>> Begin Text excerpt

# Requesting Advice : ?? Jorge Luis Prats or Barry Douglas to perform Rach 2 (Op 18)?



## whiteroses

Hello - I am a newbie and hope that I am posting in the right forum.

Requesting your thoughts please. Who would you rather see perform live Rachmaninov's 2nd Piano Concerto.

I have a chance to see either of the following in October. Of course, the venue, orchestra and conductor would have an influence on the decision too - so have also included those. Your comments would be most welcome. Thank you.

wr

Option 1 - at the Salle Pleyel, Paris
Rachmaninov, The Rock, Op.7
Rachmaninov, Symphonic Dances for orchestra, Op.45
Rachmaninov, Piano Concerto no. 2 in C minor, Op.18

Orchestre de Paris
Paavo Järvi, Conductor
Jorge Luis Prats, Piano
*******************************
Option 2 - at the Royal Festival Hall, London
Shostakovich, Festive Overture in A major for orchestra, Op.96
Rachmaninov, Piano Concerto no. 2 in C minor, Op.18
Prokofiev, Symphony no. 5 in B flat major, Op.100 

Kirill Karabits, Conductor
Barry Douglas, Piano
Royal Philharmonic Orchestra


----------



## SteinwayModelD

I guess Barry Douglas's reputation is slightly higher than Jorge Luis Prats, but similar to Van Cliburn, Douglas is a mere shadow of his former competition-winner self, I have heard his Rachmaninoff 3rd live, and it was one of the weakest and most unconvincing performance I have heard yet (it was even worse than the masterclass videos he had with the late great Jorge Bolet of the aforementioned concerto.)

I will definitely go with Jorge Luis Prats, very solid performance, one of the lesser known great pianist we have, there. But then it was a bit Rachmainoff-heavy program. Also JLP recorded the Rach 2nd, so if you need some reference you can get the recording and see if you like his style.

I would say go with JLP, and save your money on BD. But then I am judging it solely based on the piano concerto. 

Also, Paavo Järvi rules, seeing him conduct Rachmaninov would be a dream.


----------

>> End Text excerpt
>> Begin Records

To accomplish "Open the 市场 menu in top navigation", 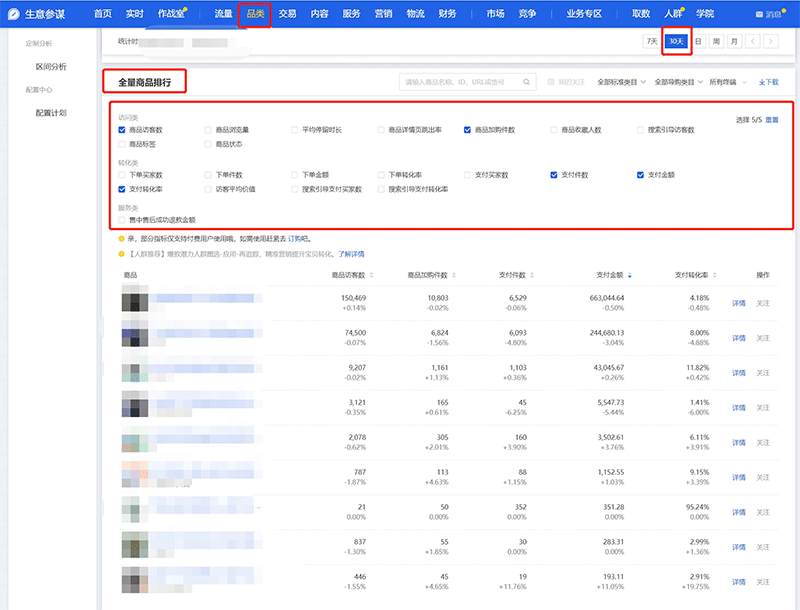I will 495,14.
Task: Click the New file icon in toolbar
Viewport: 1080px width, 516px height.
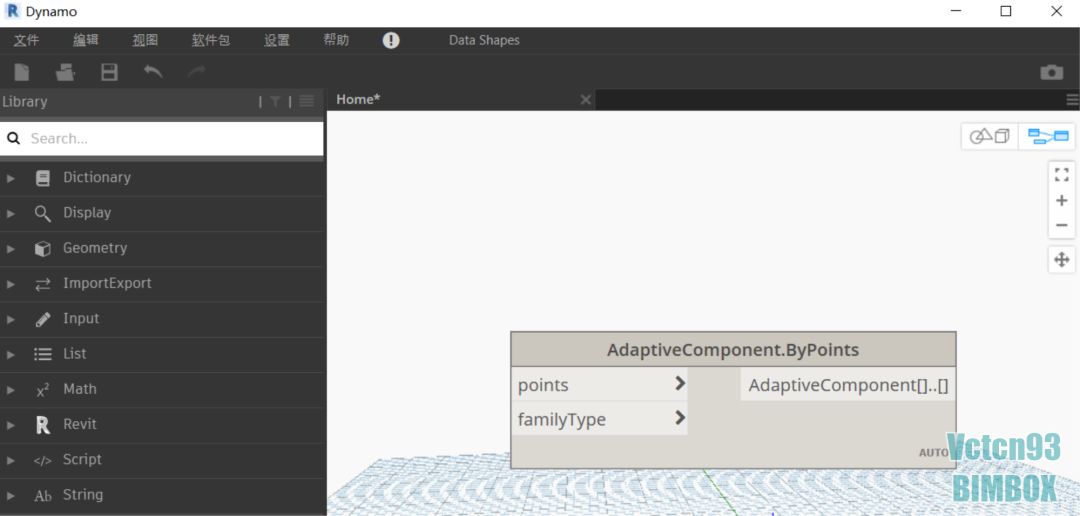Action: pyautogui.click(x=21, y=72)
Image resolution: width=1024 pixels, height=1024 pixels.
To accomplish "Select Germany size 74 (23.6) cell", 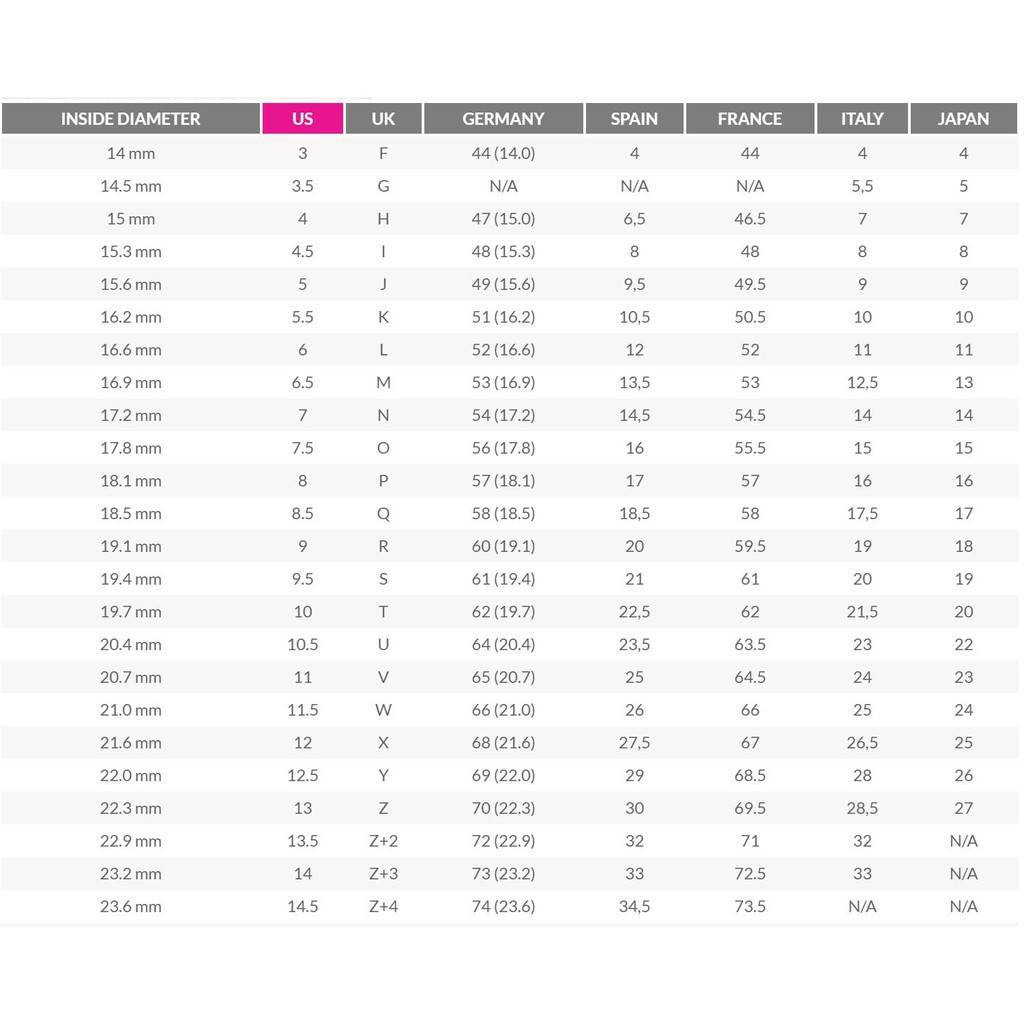I will point(503,906).
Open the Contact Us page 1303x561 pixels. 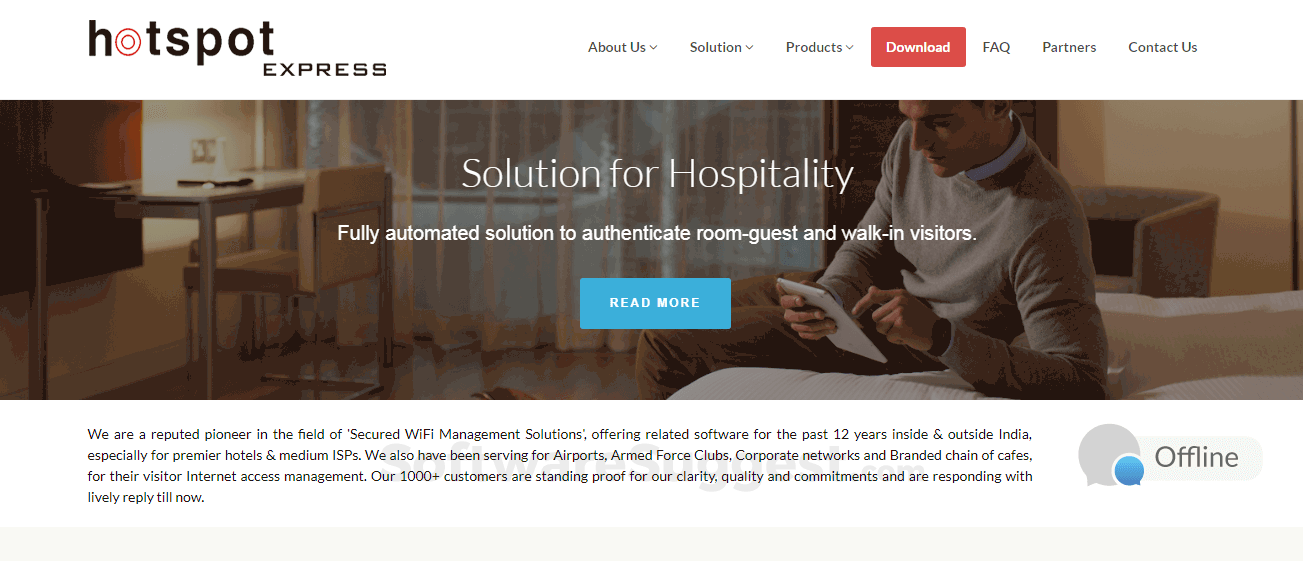coord(1162,47)
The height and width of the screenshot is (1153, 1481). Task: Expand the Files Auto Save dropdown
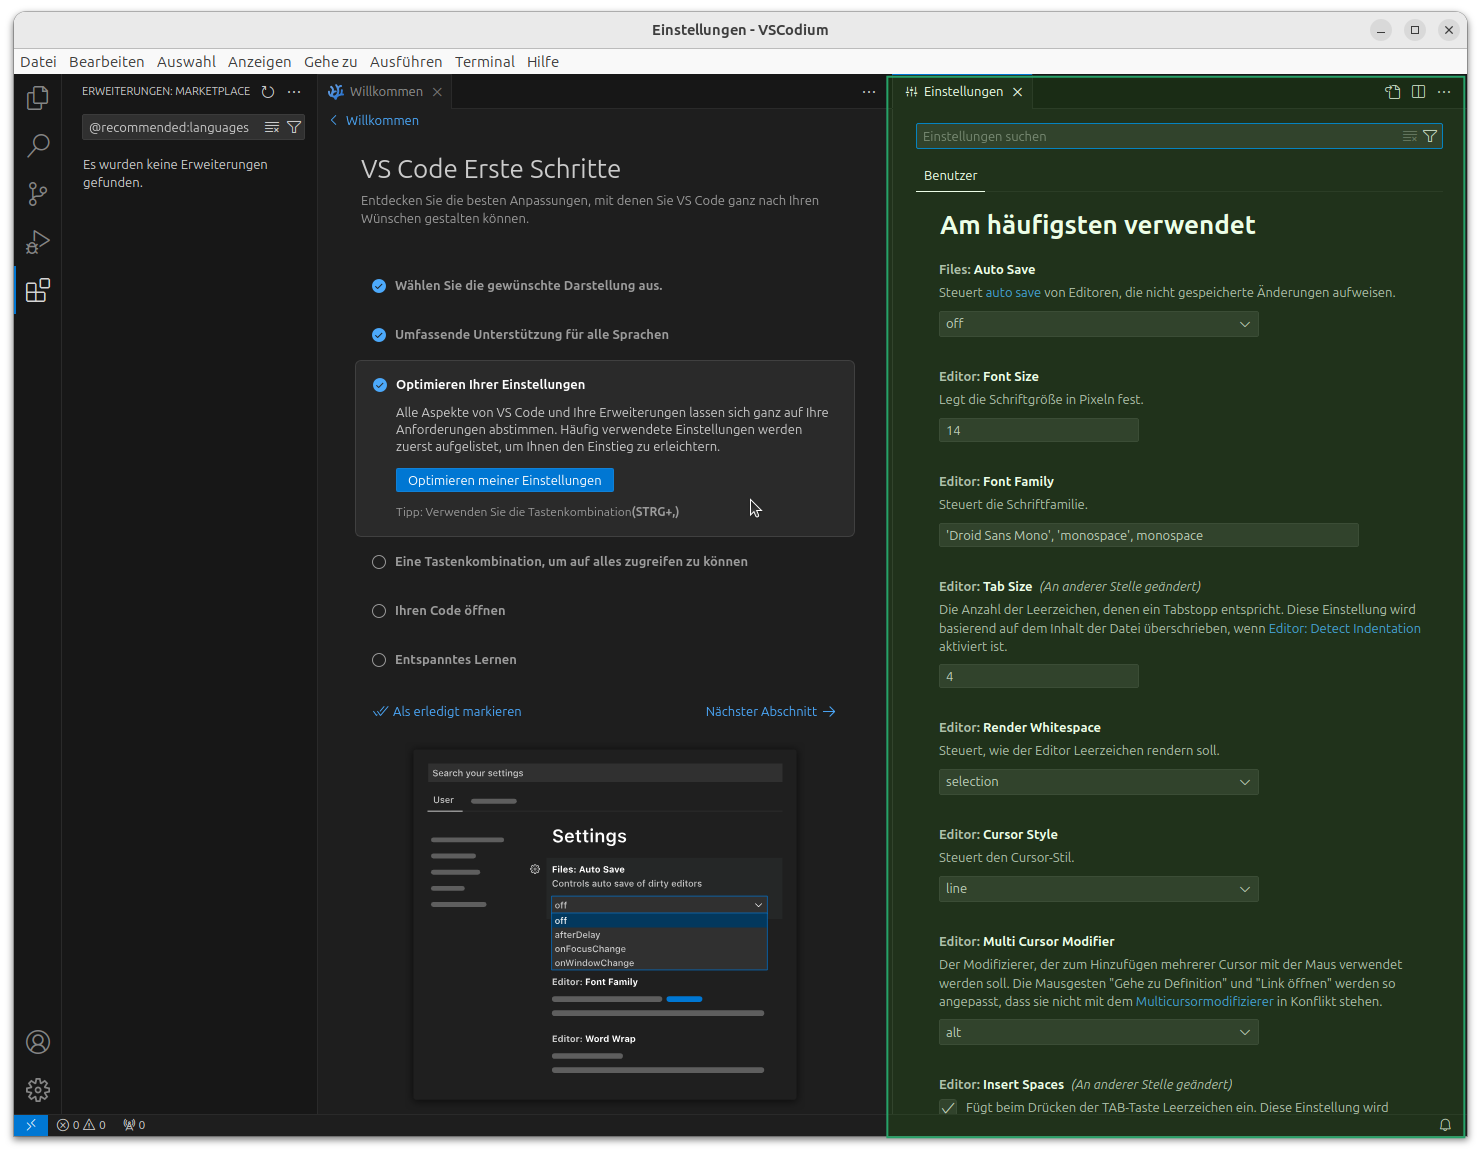click(x=1098, y=324)
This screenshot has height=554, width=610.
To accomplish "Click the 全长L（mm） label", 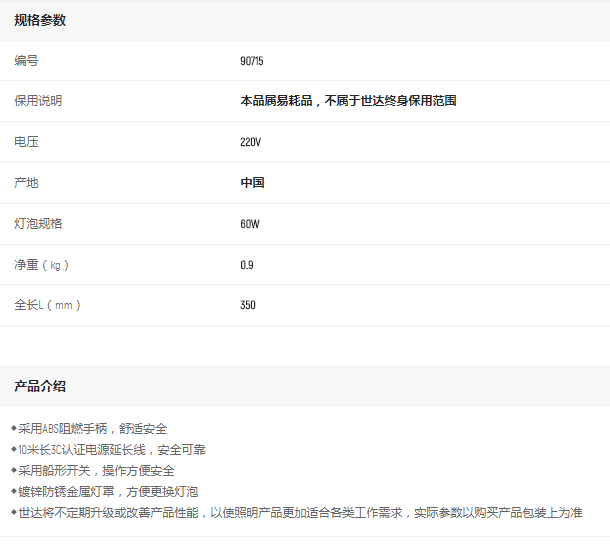I will [x=47, y=305].
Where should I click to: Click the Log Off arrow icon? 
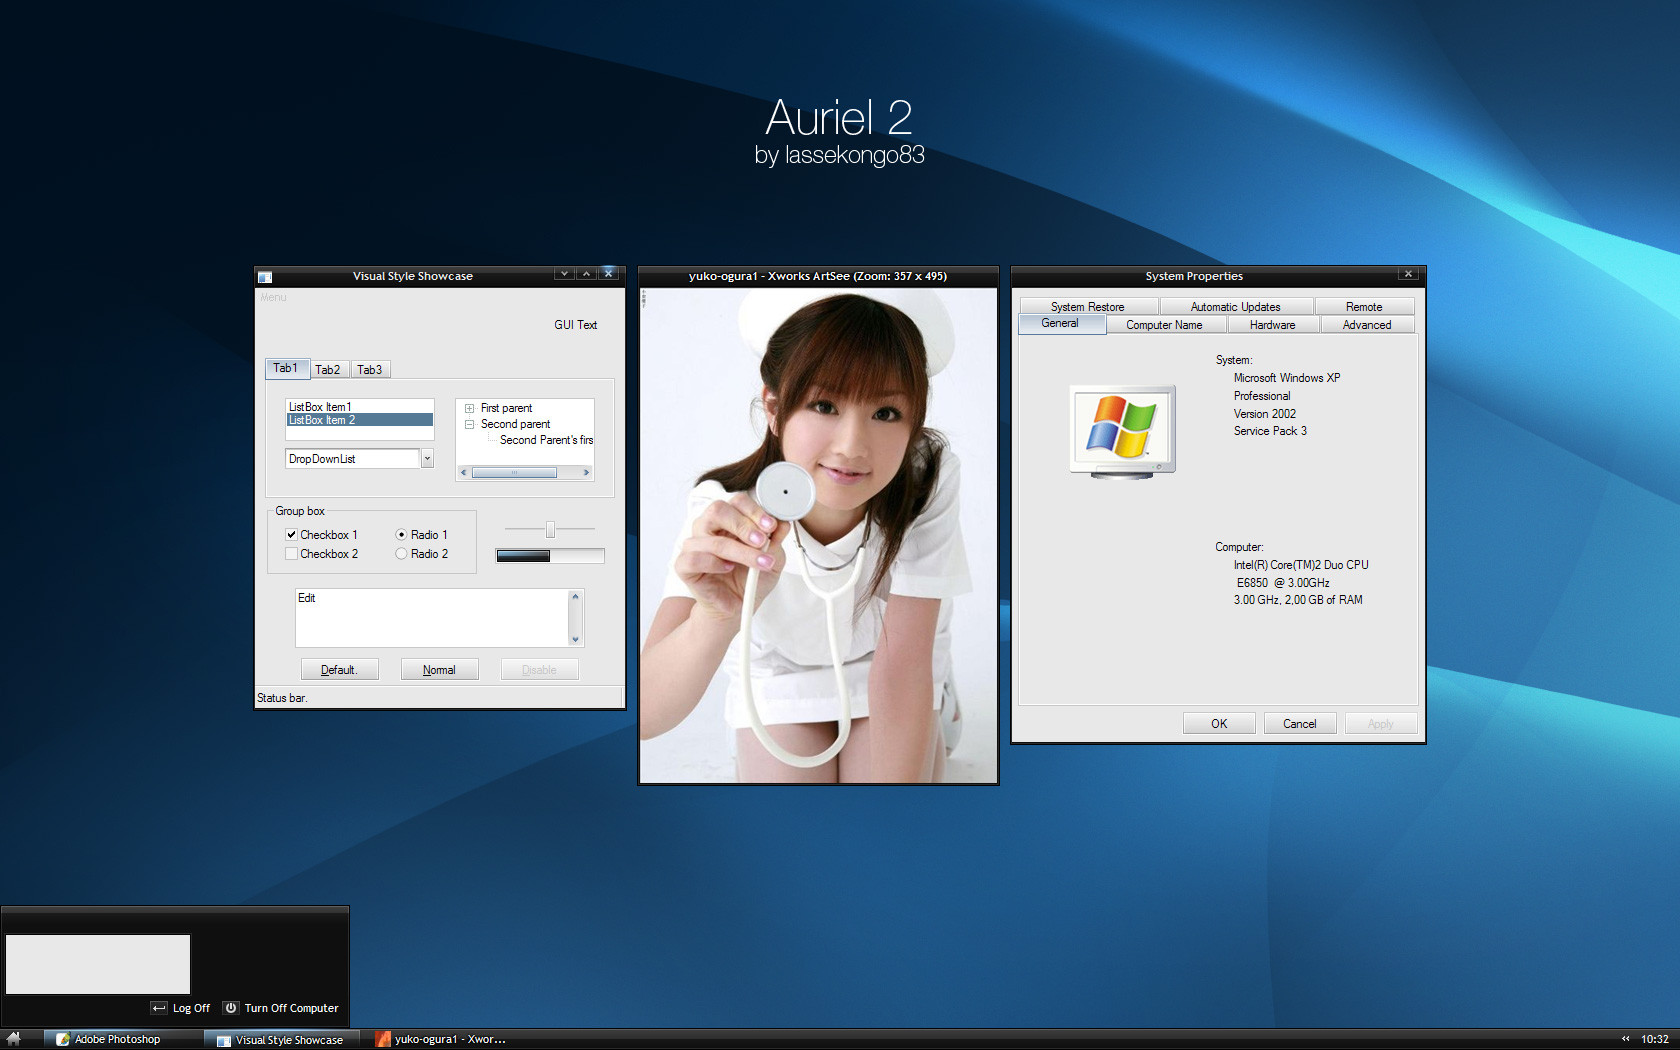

>> End Records

In the forum thread on Rachmaninov's 2nd Piano Concerto, who is named as the conductor of the concert at the Salle Pleyel in Paris? The entries have no connection to the forum thread.

Finished answer: Paavo Järvi